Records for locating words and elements

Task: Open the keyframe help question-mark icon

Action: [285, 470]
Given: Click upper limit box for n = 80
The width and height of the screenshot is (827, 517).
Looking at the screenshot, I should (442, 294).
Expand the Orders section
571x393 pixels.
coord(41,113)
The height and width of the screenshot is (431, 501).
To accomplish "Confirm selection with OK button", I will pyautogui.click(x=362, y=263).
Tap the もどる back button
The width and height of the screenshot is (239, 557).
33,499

# TASK TO CARRY OUT
Reproduce every one of the items above word for word, keeping each line unchanged and in the same order.

# SOLUTION FOR THIS PROBLEM
Task: Open the keyframe help question-mark icon

Action: [285, 470]
Given: Click upper limit box for n = 80
The width and height of the screenshot is (827, 517).
Looking at the screenshot, I should (442, 294).
Expand the Orders section
571x393 pixels.
coord(41,113)
The height and width of the screenshot is (431, 501).
To accomplish "Confirm selection with OK button", I will pyautogui.click(x=362, y=263).
Tap the もどる back button
The width and height of the screenshot is (239, 557).
33,499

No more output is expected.